*What to produce*
Extract the lines of these records from the line with "Click second row" up to and including the line with "coord(841,419)", reproducing them exactly.

Data on locating visible targets:
--------------------------------------------------

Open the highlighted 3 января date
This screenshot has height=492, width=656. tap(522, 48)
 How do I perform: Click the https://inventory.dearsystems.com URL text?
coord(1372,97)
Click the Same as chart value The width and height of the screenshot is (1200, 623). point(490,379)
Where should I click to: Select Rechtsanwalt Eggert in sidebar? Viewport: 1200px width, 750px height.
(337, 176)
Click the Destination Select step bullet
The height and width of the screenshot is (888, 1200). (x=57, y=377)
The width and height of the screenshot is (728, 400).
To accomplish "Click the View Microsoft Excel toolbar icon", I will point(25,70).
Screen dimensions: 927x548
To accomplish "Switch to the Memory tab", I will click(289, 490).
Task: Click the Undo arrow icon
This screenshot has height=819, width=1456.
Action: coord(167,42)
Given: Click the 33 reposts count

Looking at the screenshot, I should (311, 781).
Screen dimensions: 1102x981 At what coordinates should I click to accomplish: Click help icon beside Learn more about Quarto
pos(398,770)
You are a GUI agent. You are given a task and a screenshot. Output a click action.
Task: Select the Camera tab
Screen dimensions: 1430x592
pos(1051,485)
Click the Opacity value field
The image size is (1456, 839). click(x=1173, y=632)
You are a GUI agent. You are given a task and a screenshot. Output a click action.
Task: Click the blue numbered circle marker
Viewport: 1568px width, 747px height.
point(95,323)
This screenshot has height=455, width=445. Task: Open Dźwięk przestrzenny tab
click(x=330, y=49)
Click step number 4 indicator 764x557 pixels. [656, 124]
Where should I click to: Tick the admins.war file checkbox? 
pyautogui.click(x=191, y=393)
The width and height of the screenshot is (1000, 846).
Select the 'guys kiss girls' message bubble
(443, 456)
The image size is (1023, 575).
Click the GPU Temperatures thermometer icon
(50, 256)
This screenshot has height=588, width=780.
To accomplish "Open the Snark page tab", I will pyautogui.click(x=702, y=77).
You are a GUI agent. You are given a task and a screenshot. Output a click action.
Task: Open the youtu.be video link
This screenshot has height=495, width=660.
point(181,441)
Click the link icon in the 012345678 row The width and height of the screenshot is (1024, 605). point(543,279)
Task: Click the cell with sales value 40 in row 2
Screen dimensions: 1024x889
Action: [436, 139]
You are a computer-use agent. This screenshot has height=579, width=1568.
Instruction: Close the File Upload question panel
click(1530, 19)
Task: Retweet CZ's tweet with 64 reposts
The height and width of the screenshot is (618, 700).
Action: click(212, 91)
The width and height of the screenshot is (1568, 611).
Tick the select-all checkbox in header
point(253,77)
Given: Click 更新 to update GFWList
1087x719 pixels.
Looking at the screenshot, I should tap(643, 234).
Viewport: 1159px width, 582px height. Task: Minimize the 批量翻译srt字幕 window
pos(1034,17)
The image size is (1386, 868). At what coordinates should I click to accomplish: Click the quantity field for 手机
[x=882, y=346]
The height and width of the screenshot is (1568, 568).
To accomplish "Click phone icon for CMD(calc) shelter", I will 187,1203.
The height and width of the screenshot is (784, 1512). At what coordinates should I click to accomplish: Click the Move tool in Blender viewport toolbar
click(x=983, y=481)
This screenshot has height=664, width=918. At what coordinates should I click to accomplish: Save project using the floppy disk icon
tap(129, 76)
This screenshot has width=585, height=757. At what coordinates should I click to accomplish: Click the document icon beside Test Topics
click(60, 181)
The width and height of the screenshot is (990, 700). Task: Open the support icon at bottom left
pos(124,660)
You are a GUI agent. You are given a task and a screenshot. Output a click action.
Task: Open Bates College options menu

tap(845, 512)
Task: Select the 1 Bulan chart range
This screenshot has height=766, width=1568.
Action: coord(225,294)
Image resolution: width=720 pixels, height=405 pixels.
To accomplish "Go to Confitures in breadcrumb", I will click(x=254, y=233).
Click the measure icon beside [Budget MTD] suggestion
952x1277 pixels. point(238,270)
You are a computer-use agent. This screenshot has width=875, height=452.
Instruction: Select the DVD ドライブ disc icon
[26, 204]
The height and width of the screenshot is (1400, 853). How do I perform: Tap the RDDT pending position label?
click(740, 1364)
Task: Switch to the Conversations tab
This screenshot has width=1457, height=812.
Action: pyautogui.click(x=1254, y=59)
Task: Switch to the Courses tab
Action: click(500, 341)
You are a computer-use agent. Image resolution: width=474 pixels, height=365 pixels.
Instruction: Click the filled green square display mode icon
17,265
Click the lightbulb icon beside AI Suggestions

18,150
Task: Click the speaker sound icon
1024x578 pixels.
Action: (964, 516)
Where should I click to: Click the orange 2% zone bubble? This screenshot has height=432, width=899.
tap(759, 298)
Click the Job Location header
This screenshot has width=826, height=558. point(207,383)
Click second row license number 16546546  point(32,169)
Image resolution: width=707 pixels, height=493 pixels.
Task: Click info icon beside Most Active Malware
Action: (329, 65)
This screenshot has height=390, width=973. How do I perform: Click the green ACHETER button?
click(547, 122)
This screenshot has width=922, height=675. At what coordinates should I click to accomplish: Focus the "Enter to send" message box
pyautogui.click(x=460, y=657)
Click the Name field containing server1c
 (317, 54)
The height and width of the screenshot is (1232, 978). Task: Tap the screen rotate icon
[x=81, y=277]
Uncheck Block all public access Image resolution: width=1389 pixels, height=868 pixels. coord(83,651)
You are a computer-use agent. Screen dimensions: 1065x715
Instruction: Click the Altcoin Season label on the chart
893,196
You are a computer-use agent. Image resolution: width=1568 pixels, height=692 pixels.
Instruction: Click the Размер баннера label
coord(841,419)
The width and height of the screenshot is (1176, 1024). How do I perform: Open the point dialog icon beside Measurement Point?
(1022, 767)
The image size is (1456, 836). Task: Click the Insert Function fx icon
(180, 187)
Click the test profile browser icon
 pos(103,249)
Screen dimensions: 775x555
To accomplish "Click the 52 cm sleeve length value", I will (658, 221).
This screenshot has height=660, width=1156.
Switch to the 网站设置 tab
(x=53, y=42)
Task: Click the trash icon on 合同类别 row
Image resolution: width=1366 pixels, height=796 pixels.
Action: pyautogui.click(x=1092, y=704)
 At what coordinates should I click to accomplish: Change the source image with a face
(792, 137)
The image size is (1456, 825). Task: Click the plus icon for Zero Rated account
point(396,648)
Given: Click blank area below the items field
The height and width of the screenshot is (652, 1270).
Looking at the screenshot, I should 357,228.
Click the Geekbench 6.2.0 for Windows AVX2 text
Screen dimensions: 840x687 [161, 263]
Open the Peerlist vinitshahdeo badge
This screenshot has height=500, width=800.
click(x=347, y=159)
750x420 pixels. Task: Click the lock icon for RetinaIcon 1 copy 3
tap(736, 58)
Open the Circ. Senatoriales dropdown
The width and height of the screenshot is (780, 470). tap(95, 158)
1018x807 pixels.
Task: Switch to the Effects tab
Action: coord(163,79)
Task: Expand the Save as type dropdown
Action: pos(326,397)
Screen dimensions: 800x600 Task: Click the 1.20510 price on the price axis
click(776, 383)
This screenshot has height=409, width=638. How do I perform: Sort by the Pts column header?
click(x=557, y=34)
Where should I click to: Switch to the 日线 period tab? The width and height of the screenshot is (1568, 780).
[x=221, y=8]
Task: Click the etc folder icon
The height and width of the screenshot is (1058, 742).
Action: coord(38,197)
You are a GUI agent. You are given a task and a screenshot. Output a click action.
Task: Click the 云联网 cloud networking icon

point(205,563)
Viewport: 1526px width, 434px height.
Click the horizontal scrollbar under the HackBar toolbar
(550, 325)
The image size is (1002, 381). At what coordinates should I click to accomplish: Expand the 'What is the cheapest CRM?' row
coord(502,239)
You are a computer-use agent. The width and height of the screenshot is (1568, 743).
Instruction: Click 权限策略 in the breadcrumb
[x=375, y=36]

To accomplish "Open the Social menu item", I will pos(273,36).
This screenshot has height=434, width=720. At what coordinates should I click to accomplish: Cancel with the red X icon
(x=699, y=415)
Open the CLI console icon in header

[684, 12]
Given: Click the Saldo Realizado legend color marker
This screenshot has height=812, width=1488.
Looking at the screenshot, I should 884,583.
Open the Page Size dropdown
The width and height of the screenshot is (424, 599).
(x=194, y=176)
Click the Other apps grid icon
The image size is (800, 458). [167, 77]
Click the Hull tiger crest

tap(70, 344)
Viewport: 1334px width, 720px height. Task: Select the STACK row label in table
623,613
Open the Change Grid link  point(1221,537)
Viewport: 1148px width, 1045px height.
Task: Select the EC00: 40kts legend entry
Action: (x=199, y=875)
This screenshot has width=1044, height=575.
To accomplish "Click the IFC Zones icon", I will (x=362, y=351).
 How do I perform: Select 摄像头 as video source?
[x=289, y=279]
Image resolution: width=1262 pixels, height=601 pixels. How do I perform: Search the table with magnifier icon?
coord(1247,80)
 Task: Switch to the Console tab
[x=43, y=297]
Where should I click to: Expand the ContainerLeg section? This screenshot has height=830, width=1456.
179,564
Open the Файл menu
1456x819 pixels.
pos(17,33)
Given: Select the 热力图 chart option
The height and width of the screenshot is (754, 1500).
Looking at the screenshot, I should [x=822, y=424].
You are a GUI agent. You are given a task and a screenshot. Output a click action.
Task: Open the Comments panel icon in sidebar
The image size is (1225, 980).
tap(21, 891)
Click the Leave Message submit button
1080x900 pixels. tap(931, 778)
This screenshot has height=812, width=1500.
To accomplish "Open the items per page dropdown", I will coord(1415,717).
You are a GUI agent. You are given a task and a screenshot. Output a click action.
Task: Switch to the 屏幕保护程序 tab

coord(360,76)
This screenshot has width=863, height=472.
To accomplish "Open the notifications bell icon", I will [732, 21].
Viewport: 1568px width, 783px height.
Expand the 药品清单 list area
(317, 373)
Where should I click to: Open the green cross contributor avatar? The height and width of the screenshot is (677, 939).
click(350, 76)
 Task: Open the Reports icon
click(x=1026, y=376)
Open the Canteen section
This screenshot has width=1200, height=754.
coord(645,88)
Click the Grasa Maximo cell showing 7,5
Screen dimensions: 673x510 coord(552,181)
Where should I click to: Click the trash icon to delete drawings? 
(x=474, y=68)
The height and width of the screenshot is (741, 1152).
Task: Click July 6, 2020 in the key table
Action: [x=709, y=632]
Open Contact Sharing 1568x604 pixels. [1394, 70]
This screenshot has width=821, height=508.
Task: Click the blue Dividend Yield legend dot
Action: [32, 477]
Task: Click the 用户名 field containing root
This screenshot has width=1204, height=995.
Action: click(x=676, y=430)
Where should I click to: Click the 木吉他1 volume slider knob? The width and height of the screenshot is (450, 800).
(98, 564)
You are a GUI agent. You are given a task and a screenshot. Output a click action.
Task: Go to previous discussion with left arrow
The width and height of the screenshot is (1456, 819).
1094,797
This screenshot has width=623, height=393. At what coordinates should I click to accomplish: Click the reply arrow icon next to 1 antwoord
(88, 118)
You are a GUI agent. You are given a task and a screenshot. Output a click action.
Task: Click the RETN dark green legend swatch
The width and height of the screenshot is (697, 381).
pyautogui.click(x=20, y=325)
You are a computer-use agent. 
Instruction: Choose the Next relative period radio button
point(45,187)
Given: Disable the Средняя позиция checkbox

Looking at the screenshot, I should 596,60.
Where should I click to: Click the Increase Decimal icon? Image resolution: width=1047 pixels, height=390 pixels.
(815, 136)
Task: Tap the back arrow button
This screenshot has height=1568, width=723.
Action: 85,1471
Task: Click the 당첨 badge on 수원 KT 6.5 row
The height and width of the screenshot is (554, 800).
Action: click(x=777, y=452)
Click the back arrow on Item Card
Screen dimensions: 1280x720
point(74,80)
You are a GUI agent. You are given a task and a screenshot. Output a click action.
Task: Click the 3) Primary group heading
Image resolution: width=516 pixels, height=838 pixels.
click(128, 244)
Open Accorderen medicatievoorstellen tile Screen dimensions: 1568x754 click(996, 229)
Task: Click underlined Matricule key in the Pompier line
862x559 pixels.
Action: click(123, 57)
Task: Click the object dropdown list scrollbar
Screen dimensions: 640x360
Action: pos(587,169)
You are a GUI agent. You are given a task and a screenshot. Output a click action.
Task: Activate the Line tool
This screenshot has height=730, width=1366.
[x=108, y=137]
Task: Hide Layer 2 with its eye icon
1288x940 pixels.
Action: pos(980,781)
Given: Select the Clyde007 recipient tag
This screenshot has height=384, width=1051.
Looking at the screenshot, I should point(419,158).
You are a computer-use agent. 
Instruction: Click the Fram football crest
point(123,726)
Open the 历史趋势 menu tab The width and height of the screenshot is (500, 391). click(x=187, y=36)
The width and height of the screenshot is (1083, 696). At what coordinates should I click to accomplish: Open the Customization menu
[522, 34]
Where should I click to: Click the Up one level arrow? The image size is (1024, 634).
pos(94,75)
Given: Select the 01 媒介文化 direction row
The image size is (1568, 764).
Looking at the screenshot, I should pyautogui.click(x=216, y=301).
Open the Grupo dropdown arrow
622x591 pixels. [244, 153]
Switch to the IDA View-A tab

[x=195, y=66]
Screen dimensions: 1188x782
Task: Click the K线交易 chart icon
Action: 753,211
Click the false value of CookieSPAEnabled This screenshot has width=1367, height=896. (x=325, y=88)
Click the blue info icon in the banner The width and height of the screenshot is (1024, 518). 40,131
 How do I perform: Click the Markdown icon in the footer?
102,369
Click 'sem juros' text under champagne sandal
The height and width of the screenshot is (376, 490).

--------------------------------------------------

*Written response*
Click second row license number 16546546  point(32,169)
Image resolution: width=707 pixels, height=493 pixels.
Task: Click info icon beside Most Active Malware
Action: (329, 65)
This screenshot has height=390, width=973. How do I perform: Click the green ACHETER button?
click(547, 122)
This screenshot has width=922, height=675. At what coordinates should I click to accomplish: Focus the "Enter to send" message box
pyautogui.click(x=460, y=657)
Click the Name field containing server1c
 (317, 54)
The height and width of the screenshot is (1232, 978). Task: Tap the screen rotate icon
[x=81, y=277]
Uncheck Block all public access Image resolution: width=1389 pixels, height=868 pixels. coord(83,651)
You are a computer-use agent. Screen dimensions: 1065x715
Instruction: Click the Altcoin Season label on the chart
893,196
You are a computer-use agent. Image resolution: width=1568 pixels, height=692 pixels.
Instruction: Click the Размер баннера label
coord(841,419)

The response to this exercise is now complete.